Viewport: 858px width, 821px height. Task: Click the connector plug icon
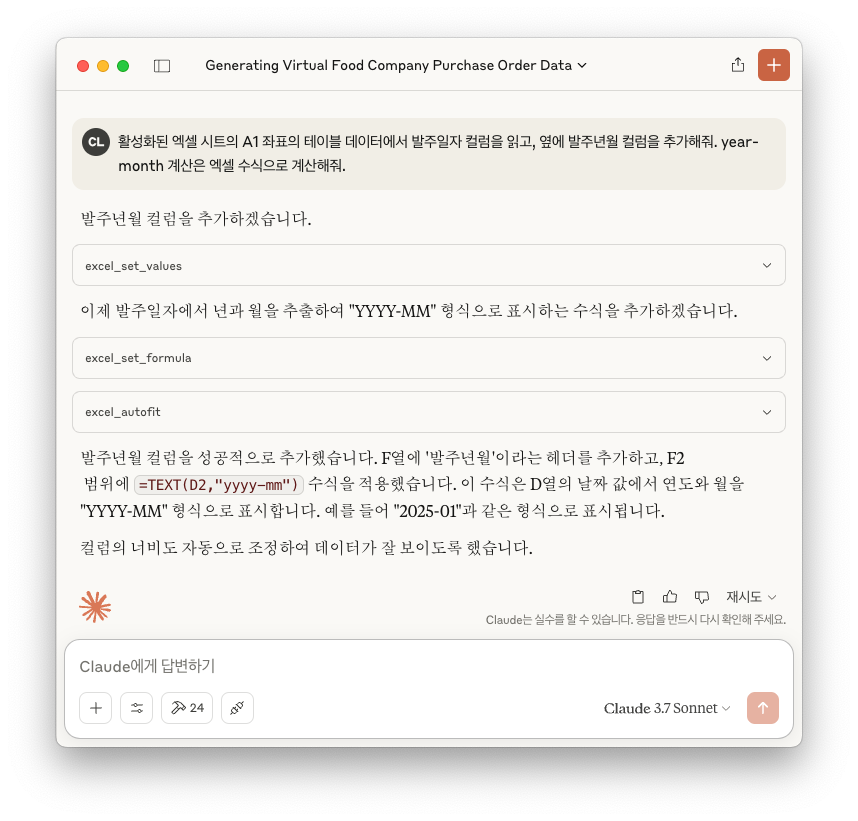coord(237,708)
--
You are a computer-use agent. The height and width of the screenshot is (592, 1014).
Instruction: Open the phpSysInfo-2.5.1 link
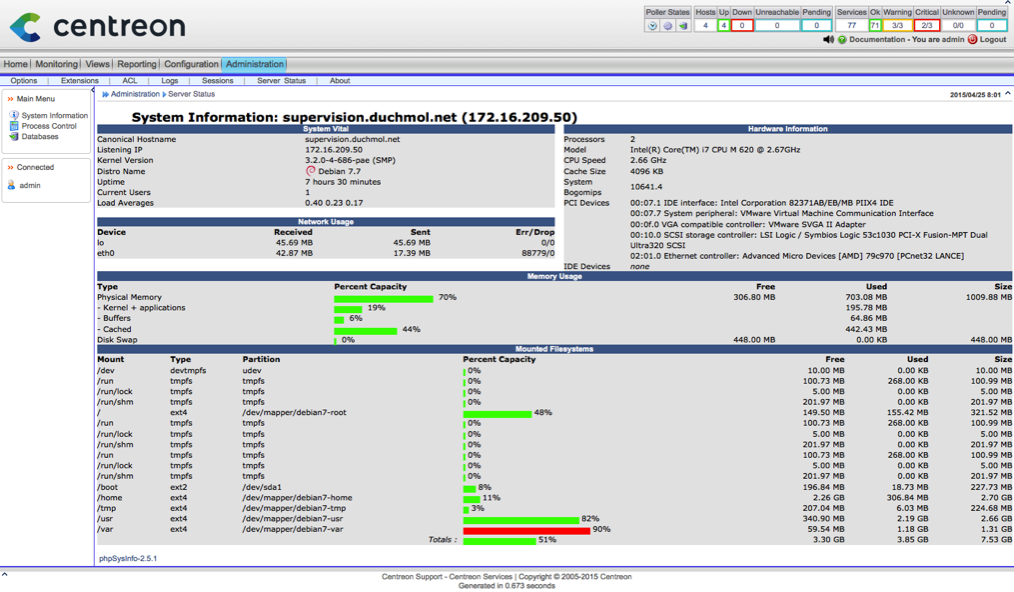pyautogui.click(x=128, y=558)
==
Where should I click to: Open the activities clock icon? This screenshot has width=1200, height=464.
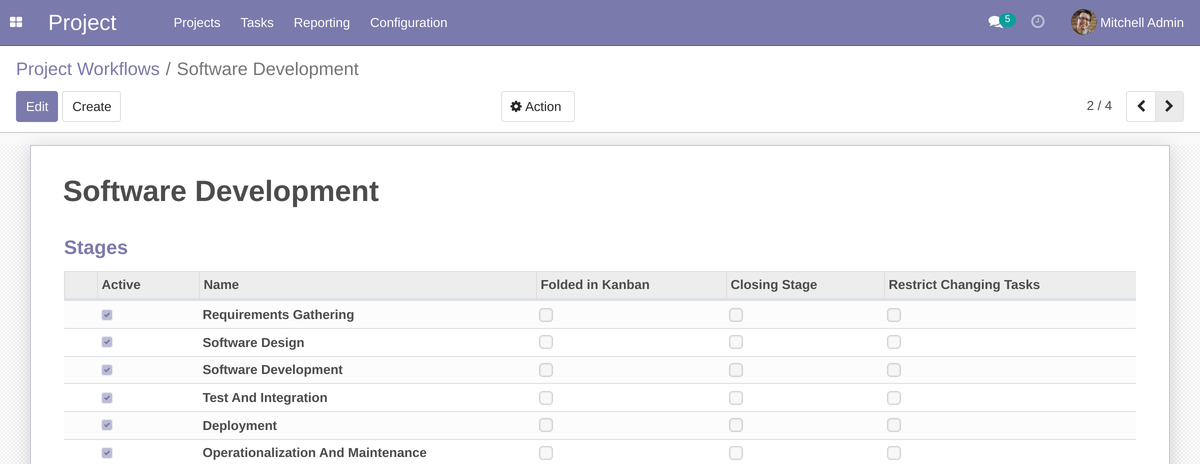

§ WHAT IS EXPECTED
Scan the material above for lines holding the string "screenshot" and copy those lines.

§ ANSWER SPACE
You are a computer-use agent. The height and width of the screenshot is (592, 1014).
Where should I click to: Open the activities clock icon? This screenshot has width=1200, height=464.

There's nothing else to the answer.